Excerpt

Aleks
Cornell multi-agent system that autonomously formulates a plant-science problem from a natural-language research question and dataset, iterates over machine-learning modeling strategies, and converges on interpretable models.
| Affiliation | Cornell University — School of ECE and Cornell AgriTech (paper) |
| First introduced | 2025-08 (arXiv:2508.19383, dated 2025-08-26) |
| Lifecycle stages | Multi-stage — autonomous problem formulation, modeling-strategy exploration, code generation, evaluation, and domain-grounded refinement |
| Autonomy level | Fully autonomous — once given a research question and dataset, Aleks runs to a budgeted iteration cap without human intervention; humans only supply the seed literature for the domain agent |
| Domain focus | Plant science (case study: grapevine red blotch disease); designed to extend to additional plant-science questions |
| Availability | Unknown — no repository disclosed in the preprint |
Approach
Aleks couples three specialized LLM-powered agents through a shared memory hub:
- Domain Scientist (DS) agent — initialized with a semantic memory summarizing human-supplied research papers; assesses domain plausibility of proposed features and results, biases the loop toward fewer and more interpretable features, and accounts for asymmetric error costs.
- Data Analyst (DA) agent — has full access to the experimental history; proposes problem formulations (classification vs. regression), preprocessing steps, and feature-engineering moves; decides when to stop or iterate.
- Machine Learning Engineer (MLE) agent — generates and runs executable Python code under a scoped working-memory view; uses semantic memory of API documentation and runtime/efficiency constraints, and episodic memory of execution traces for error-driven self-repair.
A central shared memory stores every iteration as (suggestion, ML result, domain feedback) tuples. The DS agent sees the question, dataset, and current results; the DA agent sees full history; the MLE agent sees only the current task. The case study uses DeepSeek Chat as the underlying LLM and constrains the MLE to auto-sklearn for tabular modeling.

Data extract

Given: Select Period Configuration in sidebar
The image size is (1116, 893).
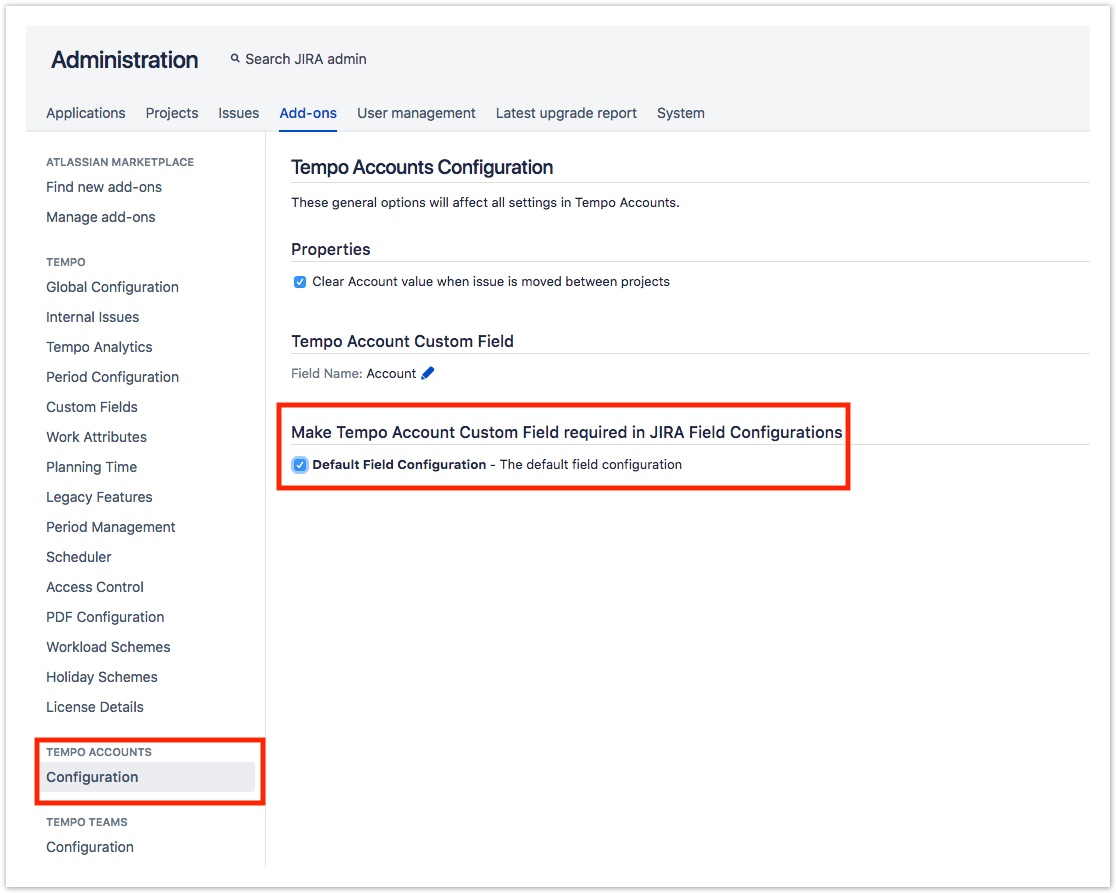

Task set
1. What is this sentence from the Aleks page in Spanish: "A central shared memory stores every iteration as (suggestion, ML result, domain feedback) tuples."
2. Extend the Aleks page beyond its last sentence.
Nothing in the material is needed here.

Answers per task
1. Una memoria central compartida almacena cada iteración como tuplas (sugerencia, resultado de ML, retroalimentación del dominio).

2.
Validation
Single-domain case study on grapevine red blotch disease (GRBD), using a multi-year 10 m × 10 m vineyard grid dataset with remote-sensing vegetation indices and partial vector-activity features. Four experiment configurations test (1) reproducibility across five independent runs with all three agents and full history; (2) ablation of the DS agent; (3) ablation of long-term memory (single-iteration history); (4) a leaderboard-style compressed-history design. The only human input is the question “predict GRBD-infected grapevines in 2023” (or 2024); all preprocessing, feature engineering, problem formulation, and metric selection are delegated to Aleks. Research budget set at 20 iterations.
Notable results
- Aleks progressively identified biologically meaningful features and converged on interpretable models with robust performance on GRBD across multiple runs.
- Ablations show that removing the DS agent or restricting memory to a single iteration degrades coherence — confirming that domain knowledge and cross-iteration memory are both necessary for the system’s reasoning.
- Adds plant science / agriculture as a new domain to the catalogue, alongside chemistry, biology, materials, physics, and ML.
Primary paper
Other references
None yet.
Code
Not released at preprint time.